The stripper’s dark, curious gaze doesn’t faze Brittany when she finally closes the trunk. Gas can in one hand and matches in the other. “I’m sure I told you to leave.”

“Not my fault you got me mixed up with the law. Way I see it, I can’t go back to my life without doing time and I don’t have the obvious experience you’ve got with running.”

Brittany feels the annoyance stir within her but shows nothing. “Your point.”

“My point is,” The dark haired woman scowls. It takes her three long strides before she’s standing in front of Brittany. Glaring up at the stoic blonde through smudged make up and disheveled hair. “I didn’t ask you to help me out back there. You got me mixed up in this shit pile and you need to get me out.”

Brittany sets the gas can down on the concrete next to her and opens the trunk once more. Blue eyes landing on a Ruger P95. She glances at the brunette then at the handgun once more before taking a hold of the weapon. Brittany levels the scowling woman with a hard stare. “Take this. You’ll need it.”

When the dark haired woman only stares at the weapon in disdain, Brittany frowns. She nudges the other woman’s arm with the handle. “Do what I tell you or you’re on your own. Your choice.”

“Fine.”  The feisty brunette fiddles with the holster. Unsure as to where in the fuck she is supposed to hide the damn thing. She’s still in her lingerie.

“Put this on.” Brittany tosses the baffled brunette a backless red dress with a black sash around the middle and a flared skirt. The blonde’s jaw clenches at the arched brow she receives. She snatches the holster away from the stripper and fastens it around a toned, caramel colored thigh. “You have thirty seconds to get that dress on.”

Thirty seconds and multiple eye rolls later the two women are walking casually down the street. Brittany keeps her eyes open and her senses sharp. She figures the cops have a more detailed description of the brunette and a substandard one at best of Brittany herself. Without the whorish make up caked onto her face, the brunette could pass for someone else. She also looks a hell of a lot more like Santana. It unnerves Brittany. The way this woman, so different from Santana, looks so much like her.

“What’s your name?” Brittany forces the question out of her clenched throat.

“Cinnamon.” The brunette drawls. “But everybody calls me Cin. Yours?”

“Brittany.” Cin’s flirty tone has Brittany’s eye twitching.

“Fitting.” The brunette scoffs. “You gonna fill me in on the plan here?”

A resounding boom fills the silent night air. Brittany can almost taste the burning rubber and gunpowder. The cops will find the discarded sports car within minutes. The blonde makes a beeline for a maroon Porsche Cayenne Turbo S. Brittany manages to get the door open in less than a minute without looking the least bit suspicious. She motions for a gaping Cin to get in. Once they’re safely inside the vehicle and coasting effortlessly down the freeway Brittany speaks.
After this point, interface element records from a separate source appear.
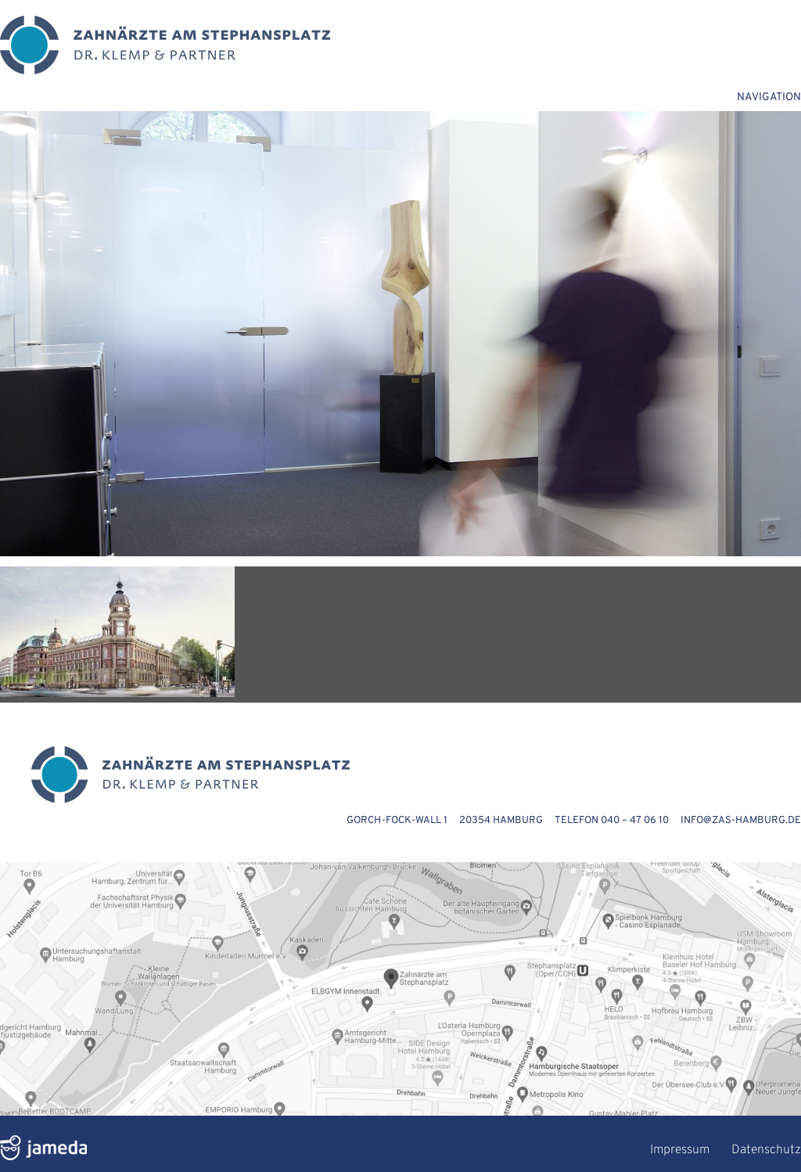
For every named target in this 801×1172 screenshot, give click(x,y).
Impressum (679, 1150)
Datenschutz (766, 1150)
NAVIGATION (769, 97)
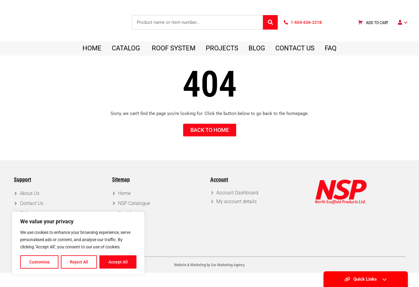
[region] (78, 243)
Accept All (118, 262)
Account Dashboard (237, 207)
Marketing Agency (231, 279)
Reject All (79, 262)
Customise (39, 262)
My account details (236, 215)
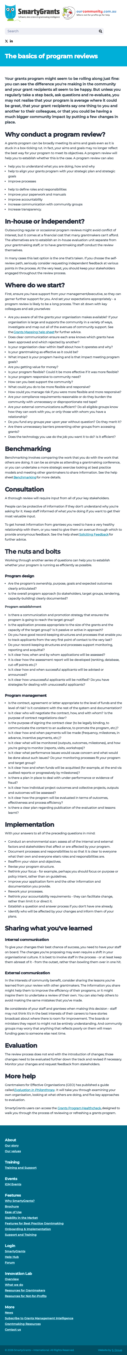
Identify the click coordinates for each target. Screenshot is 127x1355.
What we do (14, 1285)
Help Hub (12, 1257)
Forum (10, 1262)
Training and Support (21, 1168)
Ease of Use (13, 1212)
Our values (13, 1151)
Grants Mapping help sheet (34, 332)
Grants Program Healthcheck (79, 1108)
She figures she might as well fill her new companion in.

“I won’t sugar coat it. There are people who want me dead and they’ll want you dead too. After they get the information they need from you, of course.”
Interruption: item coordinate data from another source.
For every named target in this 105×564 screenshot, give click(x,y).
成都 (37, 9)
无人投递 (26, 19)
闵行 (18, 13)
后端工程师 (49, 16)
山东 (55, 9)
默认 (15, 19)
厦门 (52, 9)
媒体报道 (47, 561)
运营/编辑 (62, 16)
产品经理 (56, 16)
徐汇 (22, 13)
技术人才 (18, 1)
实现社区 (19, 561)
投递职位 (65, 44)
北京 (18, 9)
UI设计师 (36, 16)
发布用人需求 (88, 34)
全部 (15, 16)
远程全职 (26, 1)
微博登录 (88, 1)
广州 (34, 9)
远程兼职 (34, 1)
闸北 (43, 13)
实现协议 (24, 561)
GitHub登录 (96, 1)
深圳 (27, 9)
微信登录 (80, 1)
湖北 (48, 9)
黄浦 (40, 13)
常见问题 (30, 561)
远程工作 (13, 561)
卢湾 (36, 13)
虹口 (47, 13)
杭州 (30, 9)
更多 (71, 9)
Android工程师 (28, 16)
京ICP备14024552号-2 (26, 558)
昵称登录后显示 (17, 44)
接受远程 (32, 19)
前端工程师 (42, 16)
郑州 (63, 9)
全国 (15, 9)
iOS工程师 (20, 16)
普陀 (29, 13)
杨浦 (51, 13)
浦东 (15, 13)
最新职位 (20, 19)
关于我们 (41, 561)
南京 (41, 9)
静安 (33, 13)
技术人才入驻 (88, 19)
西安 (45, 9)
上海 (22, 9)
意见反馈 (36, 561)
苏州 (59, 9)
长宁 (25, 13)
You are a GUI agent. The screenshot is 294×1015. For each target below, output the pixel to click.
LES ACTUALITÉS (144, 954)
Cin snorts. “I’ve got a gun strapped to my thigh, I’m riding in a stolen car, and I’m running from the police. Now you’re telling me I’ve got a hit out on me too? This is seriously not my day.”
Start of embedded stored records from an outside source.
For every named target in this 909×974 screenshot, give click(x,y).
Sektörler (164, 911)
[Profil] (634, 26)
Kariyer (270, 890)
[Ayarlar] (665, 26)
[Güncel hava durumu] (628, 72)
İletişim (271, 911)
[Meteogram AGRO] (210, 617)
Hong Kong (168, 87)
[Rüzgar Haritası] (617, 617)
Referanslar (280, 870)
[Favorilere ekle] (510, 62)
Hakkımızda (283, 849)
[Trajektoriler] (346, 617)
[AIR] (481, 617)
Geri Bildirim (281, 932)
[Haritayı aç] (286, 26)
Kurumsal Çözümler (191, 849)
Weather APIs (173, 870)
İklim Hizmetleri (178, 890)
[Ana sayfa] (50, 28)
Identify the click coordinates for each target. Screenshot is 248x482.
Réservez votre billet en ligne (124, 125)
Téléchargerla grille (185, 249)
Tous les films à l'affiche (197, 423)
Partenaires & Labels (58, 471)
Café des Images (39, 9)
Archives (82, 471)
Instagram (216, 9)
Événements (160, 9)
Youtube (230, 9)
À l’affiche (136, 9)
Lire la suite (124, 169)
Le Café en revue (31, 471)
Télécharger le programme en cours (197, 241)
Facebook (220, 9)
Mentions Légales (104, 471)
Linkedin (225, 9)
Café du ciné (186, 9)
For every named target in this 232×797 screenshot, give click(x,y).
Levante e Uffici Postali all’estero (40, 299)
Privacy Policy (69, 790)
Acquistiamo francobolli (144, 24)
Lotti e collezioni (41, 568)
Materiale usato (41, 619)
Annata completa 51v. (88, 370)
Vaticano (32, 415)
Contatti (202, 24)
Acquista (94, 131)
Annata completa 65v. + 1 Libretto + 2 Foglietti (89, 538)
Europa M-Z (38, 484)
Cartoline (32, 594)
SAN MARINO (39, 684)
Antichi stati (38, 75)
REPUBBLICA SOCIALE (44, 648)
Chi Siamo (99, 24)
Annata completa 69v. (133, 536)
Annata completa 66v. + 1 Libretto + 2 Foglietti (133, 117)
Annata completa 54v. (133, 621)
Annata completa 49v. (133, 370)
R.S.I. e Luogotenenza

“I don’t have a hit out on me. I have a warrant.”

“The fuck is the difference?”

Brittany’s grip tightens around the steering wheel. “I’m wanted by the government.”

“Are you a fucking spy?”

“No.”

“That’s the type of answer a spy would give.”

“It’s not.”

“Bet you can cheat a lie detector test, huh.”

“I can.”

“See?” Cin grins despite the anxious churning in her gut. “You’re a spy.”